Ichiro esperou que Daisuke se acalmasse para tentar soltá-lo, mas o garoto já tinha usado quase 100% do chakra, não conseguia ficar em pé com facilidade. Ichiro também ordenou que Katsu desfizesse seu jutsu, liberando Kinai da prisão de cordas.

A menina que estava ajoelhada, encolhida entre suas pernas se manteve na mesma posição, petrificada pelo tamanho stress. 



– Essa foi a última luta, pessoal! Estão todos liberados. – Masaru declarou. Ainda assim, as crianças mal conseguiam se mexer! Todos estavam espantados com o que tinham acabado de ver! – Não ouviram o que falei?! Ou preferem limpar as salas de treinamento?



No num piscar de olhos a sala ficou vazia. Todos começaram a correr rapidamente, como o esperado. Masaru ordenou que Katsu, Kami, Yue e Yuki também se retirassem. Os quatro saíram em silêncio curiosos para saber o que aconteceria ali.

Masaru se aproximou da Kinai e se abaixou para fazer uma breve análise da situação dela.
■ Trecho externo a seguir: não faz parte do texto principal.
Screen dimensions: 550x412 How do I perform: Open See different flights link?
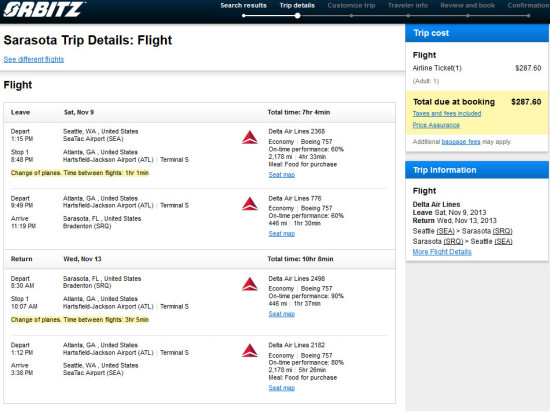click(x=34, y=59)
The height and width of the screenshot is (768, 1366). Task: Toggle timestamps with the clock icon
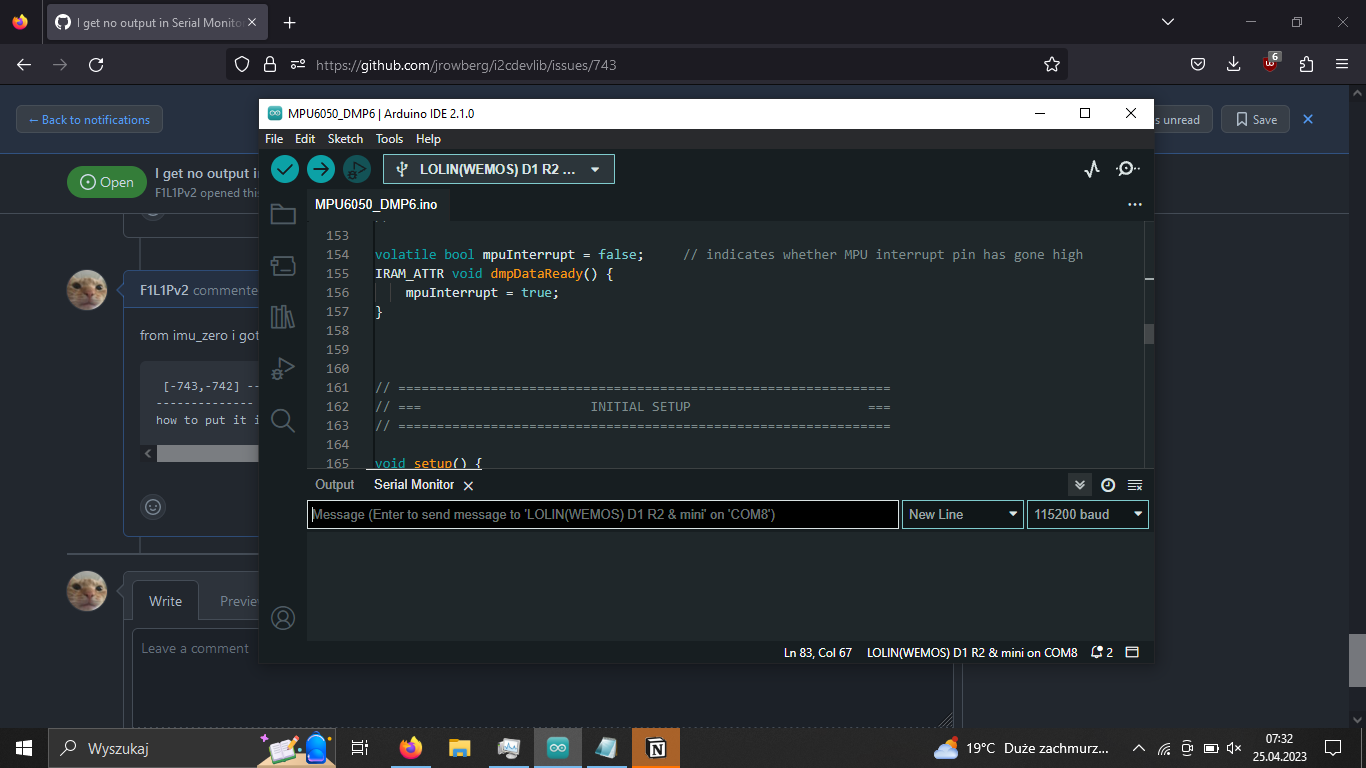coord(1107,484)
A menina estava tremendo e respirando forte, de cara Masaru já havia percebido o óbvio.


Ela não estava nada bem.

Ele chamou seu nome suavemente, esperando uma resposta, mas Kinai não se moveu, nem abriu a boca pra nada. Ela permaneceu inerte, ajoelhada, com a cabeça apoiada no chão. Nenhuma resposta.
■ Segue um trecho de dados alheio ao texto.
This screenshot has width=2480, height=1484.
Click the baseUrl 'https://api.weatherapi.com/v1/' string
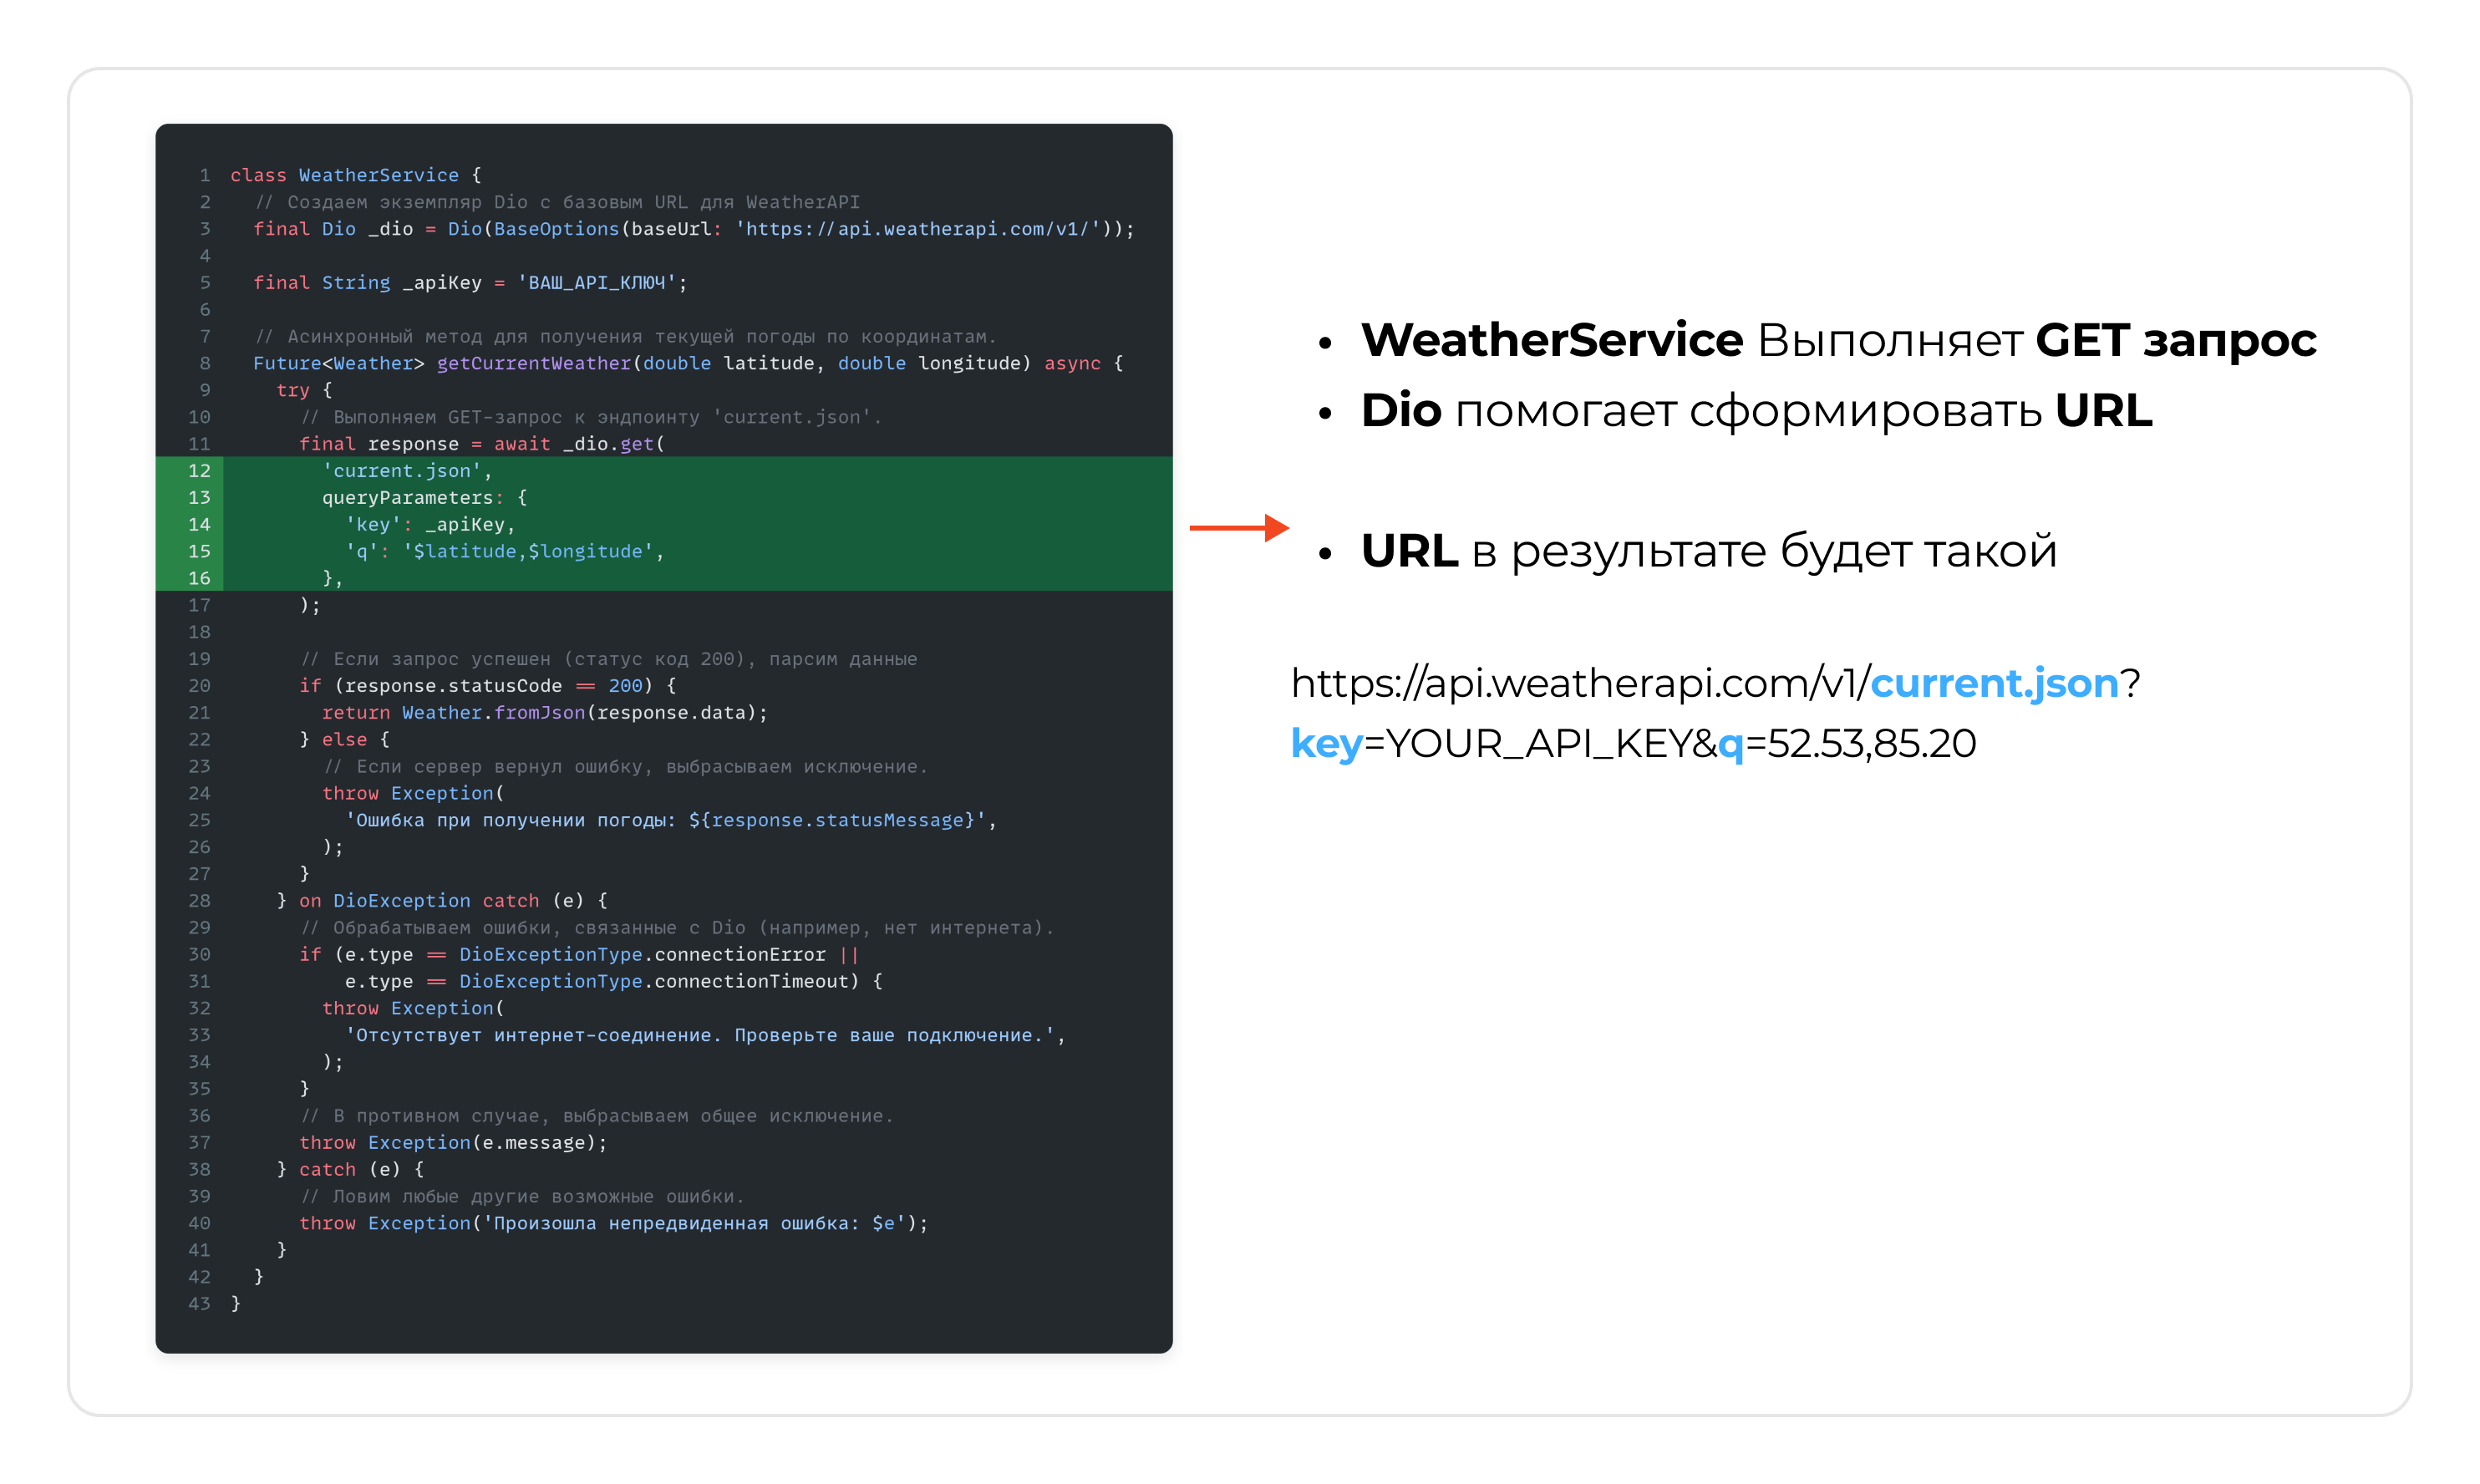click(922, 229)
Masaru tocou em seu ombro e o apertou levemente esperando pelo menos um reflexo de defesa ou algo do tipo, mas nada também.

Daisuke observava a cena sonolento devido à perda de chakra. Ele sentia uma incrível sensação de missão cumprida, sentia-se como um herói, como um vingador dos seus amigos.

Ele esperava ver Hozumi horrorizado, com raiva ou remorso pela dor da filha, mas… Ele parecia estar tranquilo, sentado na mesa, escrevendo em algumas folhas de papel. Como se nada tivesse acontecido, como se Kinai não fosse nem conhecida dele. Daisuke observava a cena com raiva, ele não fez aquilo à toa!!



– Ela vai ficar bem. – Masaru afirmou duvidando das suas próprias palavras. – Só está exausta… Não deve ter tido uma boa noite de sono. – Masaru comentou, fixando o olhar em Daisuke.



Será que ele sabia da conversa entre as duas crianças na noite anterior?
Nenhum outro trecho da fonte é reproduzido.